Task instructions: Copy each line of the listing below exactly.

|---|

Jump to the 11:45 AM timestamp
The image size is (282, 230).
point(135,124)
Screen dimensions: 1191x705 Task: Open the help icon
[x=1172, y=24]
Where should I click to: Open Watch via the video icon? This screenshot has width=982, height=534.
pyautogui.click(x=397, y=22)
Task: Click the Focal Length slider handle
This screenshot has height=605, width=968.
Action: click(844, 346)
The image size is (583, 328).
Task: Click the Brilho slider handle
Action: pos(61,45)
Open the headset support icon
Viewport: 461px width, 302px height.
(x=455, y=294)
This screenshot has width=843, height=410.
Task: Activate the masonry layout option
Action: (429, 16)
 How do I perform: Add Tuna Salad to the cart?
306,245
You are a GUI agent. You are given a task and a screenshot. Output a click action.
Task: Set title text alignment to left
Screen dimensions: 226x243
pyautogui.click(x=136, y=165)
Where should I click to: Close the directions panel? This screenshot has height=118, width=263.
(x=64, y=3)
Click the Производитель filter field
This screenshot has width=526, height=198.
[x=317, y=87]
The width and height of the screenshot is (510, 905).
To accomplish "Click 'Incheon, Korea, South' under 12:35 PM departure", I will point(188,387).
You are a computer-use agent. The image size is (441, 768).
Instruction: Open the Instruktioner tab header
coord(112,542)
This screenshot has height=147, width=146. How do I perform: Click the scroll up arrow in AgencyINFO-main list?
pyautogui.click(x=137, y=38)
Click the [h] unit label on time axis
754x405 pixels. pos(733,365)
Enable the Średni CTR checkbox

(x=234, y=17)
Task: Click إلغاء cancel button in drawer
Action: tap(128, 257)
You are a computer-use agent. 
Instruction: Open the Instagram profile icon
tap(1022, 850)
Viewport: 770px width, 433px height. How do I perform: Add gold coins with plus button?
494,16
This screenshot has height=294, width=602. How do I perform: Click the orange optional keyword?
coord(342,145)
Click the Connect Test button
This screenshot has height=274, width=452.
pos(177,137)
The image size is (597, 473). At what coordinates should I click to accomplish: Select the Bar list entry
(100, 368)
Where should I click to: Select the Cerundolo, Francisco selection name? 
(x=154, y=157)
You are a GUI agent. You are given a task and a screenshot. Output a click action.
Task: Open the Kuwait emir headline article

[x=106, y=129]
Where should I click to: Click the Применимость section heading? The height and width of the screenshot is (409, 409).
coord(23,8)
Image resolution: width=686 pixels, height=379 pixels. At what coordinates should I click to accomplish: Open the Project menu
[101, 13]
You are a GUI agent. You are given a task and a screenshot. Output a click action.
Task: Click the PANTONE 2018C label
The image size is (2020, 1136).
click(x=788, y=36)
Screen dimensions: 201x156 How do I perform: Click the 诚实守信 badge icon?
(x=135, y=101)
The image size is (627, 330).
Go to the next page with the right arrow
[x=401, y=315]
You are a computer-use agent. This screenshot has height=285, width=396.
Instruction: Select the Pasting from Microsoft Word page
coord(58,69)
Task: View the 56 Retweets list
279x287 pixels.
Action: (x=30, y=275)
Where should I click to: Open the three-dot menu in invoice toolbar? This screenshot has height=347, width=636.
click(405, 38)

|---|

Finished task:
Jump to the 11:45 AM timestamp
The image size is (282, 230).
point(135,124)
Screen dimensions: 1191x705 Task: Open the help icon
[x=1172, y=24]
Where should I click to: Open Watch via the video icon? This screenshot has width=982, height=534.
pyautogui.click(x=397, y=22)
Task: Click the Focal Length slider handle
This screenshot has height=605, width=968.
Action: click(844, 346)
The image size is (583, 328).
Task: Click the Brilho slider handle
Action: pos(61,45)
Open the headset support icon
Viewport: 461px width, 302px height.
(x=455, y=294)
This screenshot has width=843, height=410.
Task: Activate the masonry layout option
Action: (429, 16)
 How do I perform: Add Tuna Salad to the cart?
306,245
You are a GUI agent. You are given a task and a screenshot. Output a click action.
Task: Set title text alignment to left
Screen dimensions: 226x243
pyautogui.click(x=136, y=165)
Where should I click to: Close the directions panel? This screenshot has height=118, width=263.
(x=64, y=3)
Click the Производитель filter field
This screenshot has width=526, height=198.
[x=317, y=87]
The width and height of the screenshot is (510, 905).
To accomplish "Click 'Incheon, Korea, South' under 12:35 PM departure", I will point(188,387).
You are a computer-use agent. The image size is (441, 768).
Instruction: Open the Instruktioner tab header
coord(112,542)
This screenshot has height=147, width=146. How do I perform: Click the scroll up arrow in AgencyINFO-main list?
pyautogui.click(x=137, y=38)
Click the [h] unit label on time axis
754x405 pixels. pos(733,365)
Enable the Średni CTR checkbox

(x=234, y=17)
Task: Click إلغاء cancel button in drawer
Action: tap(128, 257)
You are a computer-use agent. 
Instruction: Open the Instagram profile icon
tap(1022, 850)
Viewport: 770px width, 433px height. How do I perform: Add gold coins with plus button?
494,16
This screenshot has height=294, width=602. How do I perform: Click the orange optional keyword?
coord(342,145)
Click the Connect Test button
This screenshot has height=274, width=452.
pos(177,137)
The image size is (597, 473). At what coordinates should I click to accomplish: Select the Bar list entry
(100, 368)
Where should I click to: Select the Cerundolo, Francisco selection name? 
(x=154, y=157)
You are a GUI agent. You are given a task and a screenshot. Output a click action.
Task: Open the Kuwait emir headline article

[x=106, y=129]
Where should I click to: Click the Применимость section heading? The height and width of the screenshot is (409, 409).
coord(23,8)
Image resolution: width=686 pixels, height=379 pixels. At what coordinates should I click to accomplish: Open the Project menu
[101, 13]
You are a GUI agent. You are given a task and a screenshot. Output a click action.
Task: Click the PANTONE 2018C label
The image size is (2020, 1136).
click(x=788, y=36)
Screen dimensions: 201x156 How do I perform: Click the 诚实守信 badge icon?
(x=135, y=101)
The image size is (627, 330).
Go to the next page with the right arrow
[x=401, y=315]
You are a computer-use agent. This screenshot has height=285, width=396.
Instruction: Select the Pasting from Microsoft Word page
coord(58,69)
Task: View the 56 Retweets list
279x287 pixels.
Action: (x=30, y=275)
Where should I click to: Open the three-dot menu in invoice toolbar? This screenshot has height=347, width=636.
click(405, 38)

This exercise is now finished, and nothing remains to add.